An armful of white flowers and a sign of the cross: the presidential couple, Jill and Joe Biden, gathered on Tuesday May 17 in Buffalo, where ten African-American people died on Saturday, victims of a racist massacre.

Shortly after arriving in this northeastern US city, the US president and his wife visited the Tops supermarket, where one of the worst racist massacres in recent US history took place. .

Under a dazzling sun, they advanced towards bouquets, words and candles piled up at the foot of a tree, in a silence disturbed only by the breath of the wind and the clicking of cameras.

Jill Biden laid an armful of white flowers.

Joe Biden, after removing his sunglasses, signed himself.

Joe Biden has vehemently denounced the "poison" of white supremacism and those who help spread it.

In this city of New York state, where a young man adept at conspiracy theories such as that of the “great replacement” committed an assault rifle massacre, the American president spoke of an act of “terrorism” .

Evoking this racist thesis of the "great replacement", Joe Biden, very moved, very solemn, struck: "I call on all Americans to reject this lie and I condemn all those who spread it to gain power, votes, the money".

“Those who claim to love America have given too much fuel to hate and fear,” the Democrat said again, without mentioning names or partisan affiliations.

"This venom, this violence cannot be the history of our time", he pleaded, while the United States has experienced several killings in recent years targeting African Americans, Jews, people of of Latin American origin.

The presidential couple have planned to meet families of victims, members of rescue teams and local officials, before the president delivers a speech at 5 p.m. GMT.

More than 200 "mass shootings" in the United States since the beginning of the year

The 79-year-old Democrat wants to call the massacre "for what it is: terrorism motivated by a hateful and evil ideology, an ideology that tears at the soul of our country," according to a White House official.

The Buffalo massacre is a cruel reminder that Joe Biden, elected on a message of unity, has so far failed to appease an America plagued by racial hatred and gun violence.

The President, knowing full well that his party does not have a sufficient majority there, nevertheless wants to call on Congress on Tuesday to "act so that weapons of war do not circulate in our streets" and so that "weapons fire do not end up in the hands of criminals or people with serious mental illnesses."

The Democrat has long called for a ban on assault weapons — like the one used on Sunday.

This is what New Zealand did, for example, after the racist massacre against mosques in Christchurch in 2019, a massacre which was also inspired by the alleged murderer of Buffalo, Payton Gendron, 18 years old.

Joe Biden would also like to impose a criminal and psychiatric background check on people buying firearms.

But he comes up against a Republican opposition very attached to the constitutional right to bear arms, and the powerful lobby of the sector, the NRA.

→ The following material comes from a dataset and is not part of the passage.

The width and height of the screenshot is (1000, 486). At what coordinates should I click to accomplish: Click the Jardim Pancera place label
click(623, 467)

The organization Gun Violence Archive has already counted more than 200 "mass shootings" in the United States this year - an average of 10 per week - during which at least four people were injured or killed.

"Motivated by hate"

Saturday's shooting is counted in this list.

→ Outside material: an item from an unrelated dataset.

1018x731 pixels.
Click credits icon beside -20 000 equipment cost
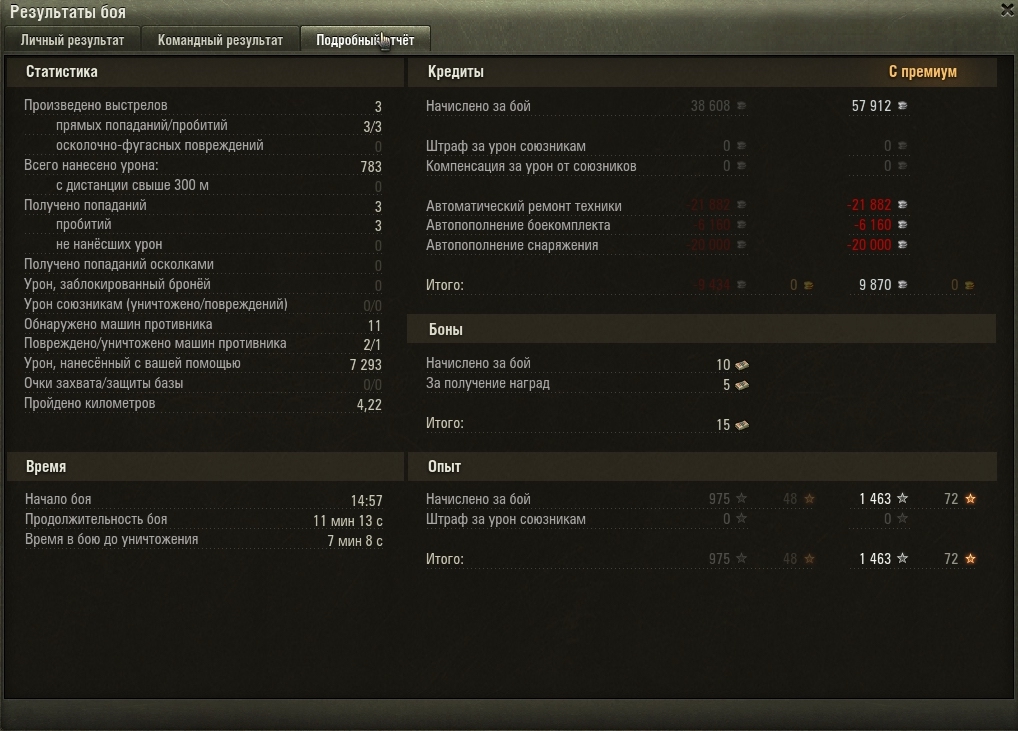tap(902, 245)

A young white man, with his assault rifle, committed "a racist hate crime", according to the authorities.

Before the massacre, Payton Gendron published a 180-page manifesto, where he defined himself as "fascist", "racist", "anti-Semitic" and claimed the conspiracy theory of the "great replacement".

Joe Biden often recalls that he had decided to run for the White House after seeing the ultra-right parading in August 2017 in Charlottesville (Virginia, south).

A young woman was killed after a neo-Nazi sympathizer drove into a group of anti-racist protesters.

Since his election, he has promised to repair the "soul" of an America which would be, in essence, united.

But it lacks the levers to take action.

Constrained by its excessively thin parliamentary majority, faced with conservative states endowed with extensive prerogatives, limited by a Supreme Court now firmly anchored on the right, it had to content itself with acting at the margins, by decrees, on the control of firearms. fire.

Joe Biden, who has promised to protect African Americans, has also failed to pass federal legislation protecting access to the ballot box for minorities, threatened in the Southern states at the hands of Republicans.